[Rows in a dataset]

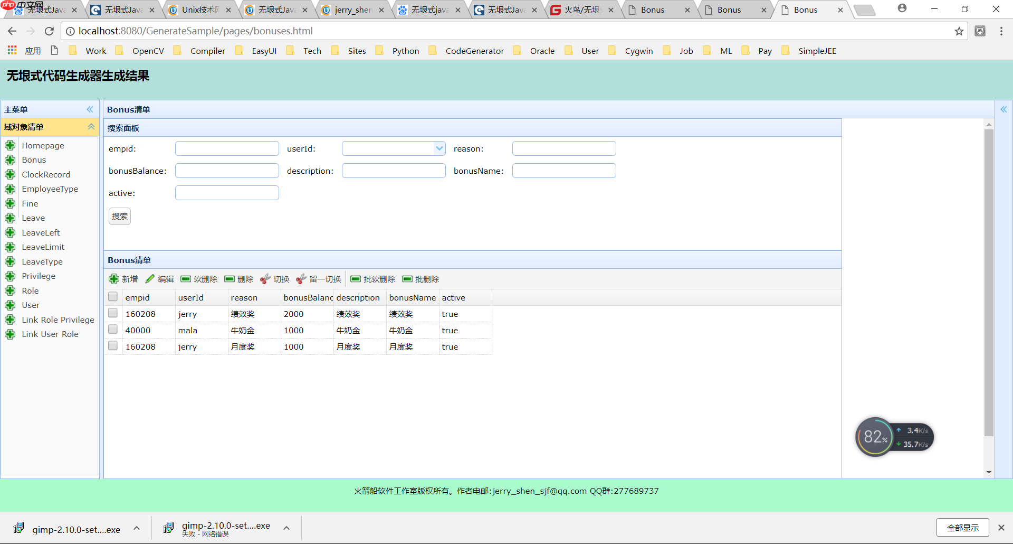Bookmark page with the star icon
This screenshot has width=1013, height=544.
(x=959, y=31)
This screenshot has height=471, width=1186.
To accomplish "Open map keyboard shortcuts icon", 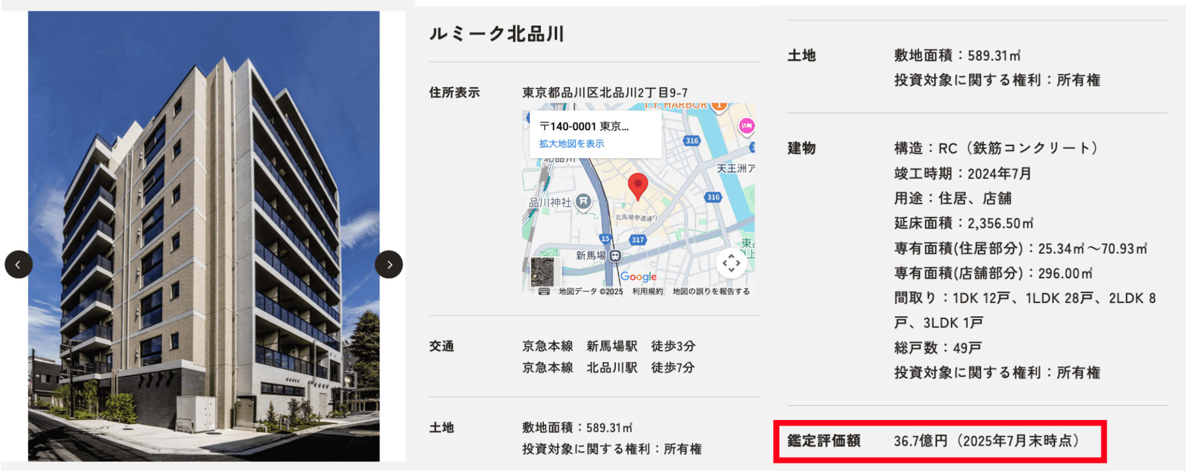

● **Problem to solve**
Render every line of the rows above as a Markdown table with the columns Number and Line text, skipping blank lines. Leave the pictures out of the table.

● **The solution**
| Number | Line text |
|---|---|
| 1 | Bookmark page with the star icon |
| 2 | This screenshot has width=1013, height=544. |
| 3 | (x=959, y=31) |
| 4 | This screenshot has height=471, width=1186. |
| 5 | To accomplish "Open map keyboard shortcuts icon",  |